=== Problem statement ===
A single figure is required: the number of lines in the data below that hold the word "computer".

[Entries taken from a collection]
---------------
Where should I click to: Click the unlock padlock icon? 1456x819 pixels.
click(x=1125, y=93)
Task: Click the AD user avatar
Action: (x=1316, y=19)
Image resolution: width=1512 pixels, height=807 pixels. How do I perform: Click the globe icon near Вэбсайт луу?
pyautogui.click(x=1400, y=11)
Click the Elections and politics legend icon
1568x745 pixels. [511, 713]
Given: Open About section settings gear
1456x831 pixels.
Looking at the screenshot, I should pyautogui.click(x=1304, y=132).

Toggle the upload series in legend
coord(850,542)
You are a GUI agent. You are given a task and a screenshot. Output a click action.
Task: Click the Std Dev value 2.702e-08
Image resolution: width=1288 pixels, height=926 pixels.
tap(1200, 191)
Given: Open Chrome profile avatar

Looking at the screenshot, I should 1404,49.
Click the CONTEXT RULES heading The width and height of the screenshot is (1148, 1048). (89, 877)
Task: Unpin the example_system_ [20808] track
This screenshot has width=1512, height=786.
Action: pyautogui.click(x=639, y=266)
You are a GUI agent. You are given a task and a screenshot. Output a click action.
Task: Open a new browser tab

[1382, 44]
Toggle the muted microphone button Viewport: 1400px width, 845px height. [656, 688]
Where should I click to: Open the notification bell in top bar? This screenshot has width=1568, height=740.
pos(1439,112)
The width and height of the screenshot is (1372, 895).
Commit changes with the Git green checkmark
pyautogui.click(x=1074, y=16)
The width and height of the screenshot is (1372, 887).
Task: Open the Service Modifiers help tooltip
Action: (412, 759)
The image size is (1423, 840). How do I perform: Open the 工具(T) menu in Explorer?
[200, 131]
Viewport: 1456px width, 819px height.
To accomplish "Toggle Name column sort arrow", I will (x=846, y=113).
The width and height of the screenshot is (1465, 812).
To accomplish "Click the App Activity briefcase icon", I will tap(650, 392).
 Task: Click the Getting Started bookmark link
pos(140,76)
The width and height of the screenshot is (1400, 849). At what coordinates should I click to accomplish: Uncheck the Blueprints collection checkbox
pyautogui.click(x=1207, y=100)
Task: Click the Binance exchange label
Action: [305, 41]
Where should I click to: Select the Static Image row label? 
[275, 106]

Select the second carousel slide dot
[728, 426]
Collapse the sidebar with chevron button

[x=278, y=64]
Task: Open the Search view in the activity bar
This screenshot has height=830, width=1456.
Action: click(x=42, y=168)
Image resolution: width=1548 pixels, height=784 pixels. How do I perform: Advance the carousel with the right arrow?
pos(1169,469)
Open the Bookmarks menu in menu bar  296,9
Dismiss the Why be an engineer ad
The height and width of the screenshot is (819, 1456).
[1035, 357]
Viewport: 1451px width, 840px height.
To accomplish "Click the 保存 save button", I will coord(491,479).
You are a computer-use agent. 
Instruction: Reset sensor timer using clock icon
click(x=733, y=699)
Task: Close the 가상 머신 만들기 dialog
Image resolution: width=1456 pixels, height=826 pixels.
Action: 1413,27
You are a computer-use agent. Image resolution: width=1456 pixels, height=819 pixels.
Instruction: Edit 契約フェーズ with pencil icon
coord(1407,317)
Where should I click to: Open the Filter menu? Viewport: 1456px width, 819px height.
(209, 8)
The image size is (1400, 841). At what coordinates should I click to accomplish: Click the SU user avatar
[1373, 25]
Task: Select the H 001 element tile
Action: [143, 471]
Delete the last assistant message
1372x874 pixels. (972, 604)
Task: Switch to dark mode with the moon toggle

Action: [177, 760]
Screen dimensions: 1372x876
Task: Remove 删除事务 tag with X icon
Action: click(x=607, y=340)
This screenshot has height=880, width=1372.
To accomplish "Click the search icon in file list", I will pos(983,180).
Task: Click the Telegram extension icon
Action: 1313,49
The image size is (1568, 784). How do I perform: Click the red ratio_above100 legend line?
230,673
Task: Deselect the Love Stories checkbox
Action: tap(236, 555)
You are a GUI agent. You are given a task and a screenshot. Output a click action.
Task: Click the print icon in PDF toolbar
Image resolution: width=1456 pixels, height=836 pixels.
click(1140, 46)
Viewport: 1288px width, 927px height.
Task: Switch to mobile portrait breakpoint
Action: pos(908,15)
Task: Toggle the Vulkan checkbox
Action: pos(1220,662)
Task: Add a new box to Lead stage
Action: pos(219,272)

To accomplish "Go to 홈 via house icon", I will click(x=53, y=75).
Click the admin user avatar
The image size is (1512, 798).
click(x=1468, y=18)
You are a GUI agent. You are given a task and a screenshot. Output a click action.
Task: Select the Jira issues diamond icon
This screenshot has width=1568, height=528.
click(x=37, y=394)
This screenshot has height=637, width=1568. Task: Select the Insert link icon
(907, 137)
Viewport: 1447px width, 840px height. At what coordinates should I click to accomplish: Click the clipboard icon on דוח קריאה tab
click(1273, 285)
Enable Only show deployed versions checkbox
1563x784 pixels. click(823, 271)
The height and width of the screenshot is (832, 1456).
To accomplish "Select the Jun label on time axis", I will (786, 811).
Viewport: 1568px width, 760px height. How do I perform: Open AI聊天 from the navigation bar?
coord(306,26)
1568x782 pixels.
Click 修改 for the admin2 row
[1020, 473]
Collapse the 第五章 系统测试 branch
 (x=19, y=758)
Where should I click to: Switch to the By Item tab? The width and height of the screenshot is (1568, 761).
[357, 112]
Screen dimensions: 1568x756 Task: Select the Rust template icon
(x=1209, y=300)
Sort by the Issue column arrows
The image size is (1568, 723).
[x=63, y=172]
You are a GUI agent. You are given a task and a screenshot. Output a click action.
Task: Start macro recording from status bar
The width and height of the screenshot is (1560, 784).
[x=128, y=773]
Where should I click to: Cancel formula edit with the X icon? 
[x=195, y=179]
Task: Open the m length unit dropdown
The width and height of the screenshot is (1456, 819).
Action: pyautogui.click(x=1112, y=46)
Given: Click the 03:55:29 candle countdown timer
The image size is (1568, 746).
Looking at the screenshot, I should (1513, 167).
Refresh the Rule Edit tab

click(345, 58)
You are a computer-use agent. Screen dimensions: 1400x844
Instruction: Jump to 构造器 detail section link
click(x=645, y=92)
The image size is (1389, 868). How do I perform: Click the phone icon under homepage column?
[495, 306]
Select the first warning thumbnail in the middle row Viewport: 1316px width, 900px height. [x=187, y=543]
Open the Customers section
---------------
=== Your solution ===
3